Crank - you say "wrote", I say "stole". Whatever.

Mark - No.

But first, who is this:

"...extremely covert CIA officer working to prevent the accquisition of WMDs by rogue regimes and terrorist groups."

This person?

Secondly, when you say "We know... that senior members of Team Bush illegally revealed the identity...

Who is "we", and is that "know" as in "I know that 2 + 2 = 4, or is that "know" as in "I know Kerrry would be a better President than Bush"? I think it is helpful to folks who might sensibly view you as an expert on this to distinguish between fact and opinion.

As to what we do or don't know about illegal activity, I will believe a crime has ocurred when I see indictments (a very fashionable Dem position a few years ago, IIRC). Ms. Plame was in a liason role, moving to State Dept cover; her husband was ex-State; someone may have heard she was involved in suggesting him without guessing she was CIA (and you can see the original Novak, with the ambiguous sourcing.) The leaker may have lacked intent, and a "reckless disregard" prosecution may fail, or not be attempted; Novak may have picked up her CIA connection elsewhere; there are exculpatory scenarios. IMHO.

And I don't think the President had any obvious recourse other than to let the system grind through this - Ashcroft has recused himself and the special counsel is serious talent.

Some folks say "the President could have solved this with one phone call". OK, maybe a few phone calls. Ridiculous. If Bush had announced in the first week of this that, after a White House review, the following two aides were being sacked, what would have happened?

Dems would have thanked him and sent him two dozen roses? Wrong.

Schumer and many other Dems would have screamed for a proper investigation, pegged the two offered up as sacrificial lambs ("who are they protecting"?), cried cover-up, and alleged obstruction of justice by the President himself, since he had ordered an improper in-house review in order to coordinate stories and tamper with evidence. That is my guess, anyway.

The President had to let the professionals handle it.

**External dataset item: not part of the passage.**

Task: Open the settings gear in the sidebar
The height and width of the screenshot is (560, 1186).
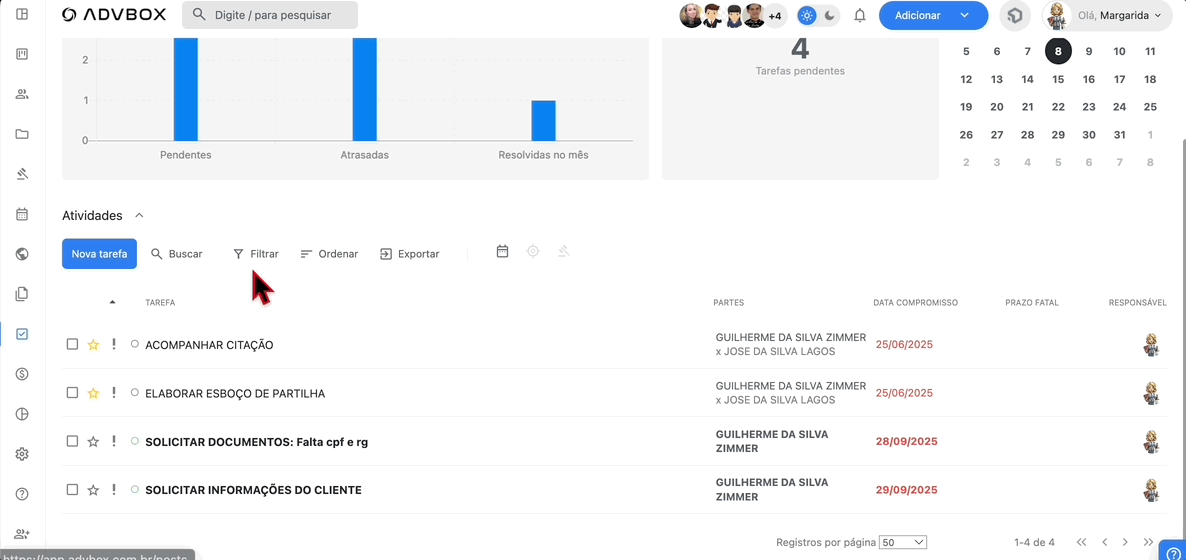Action: tap(22, 454)
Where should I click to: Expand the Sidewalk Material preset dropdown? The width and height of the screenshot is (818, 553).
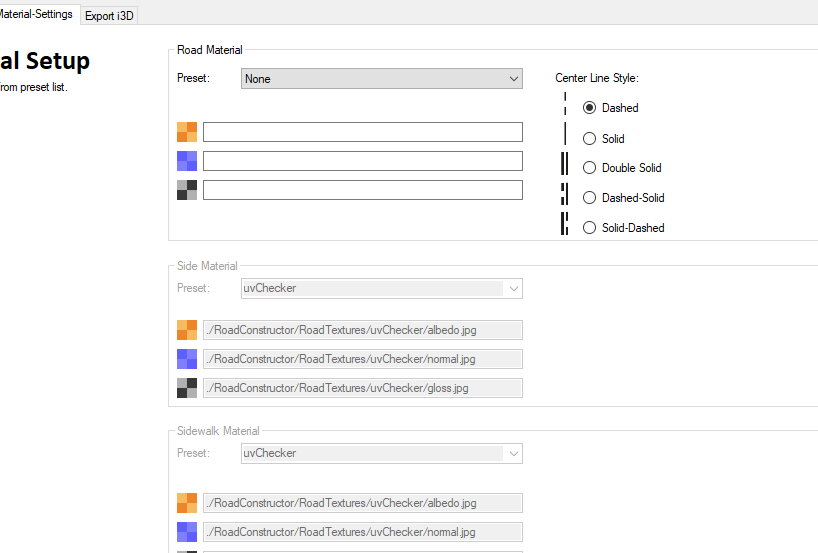[x=382, y=453]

Why the wait until September? Tenet meets with the President daily, and didn't raise it. Maybe Bush took Tenet more seriously than he took Paul Krugman or Maureen Dowd - his mistake.

My aproach has been Congressional hearings and a possible public flogging; my suspicion is that the current path will never result in indictments, but Dems don't care since all the headlines are good. (Some Reps don't care, because they will claim "if they don't indict, it's alright", aka, the Hillary standard.)


I missed your answer to the question of whether Kerry should announce that Wilson is no longer with the campaign.

And a bonus question - are you seriously pretending that this issue was the deal-breaker for you, that otherwise you might have considered Bush?

TM

I will believe a crime has ocurred when I see indictments.

That's right! The suspense of a trial vexes me!

OK, I believe something meriting investigation has occurred. I'll believe we have crossed a criminal threshold when we see indictments, which I think won't happen.

I don't think they had criminal intent, and it strikes me as plausible that they didn't know her covert past, had no reason to suspect it, viewed her as incidental to the story, and made a mistake.

If I were going to vote not-Bush because of his mistakes, this is not the one I would focus on.

Paul Zrimsek

The theory that Plame's role in recommending Wilson was more widely known than her secret CIA identity gains a bit of support both from the fact that she'd also gotten him sent on an earlier trip, and from the apparent casualness with which the "crazy" Niger intel was treated within the agency. (I can imagine her eagerness to have hubby sent abroad being the subject of water-cooler humor in spook circles: "Old Joe should try coming back a day early from the next one. He might find out more than he learns on the junket.")

Kleiman's certainty regarding the legal issue continues to mystify.

The comments to this entry are closed.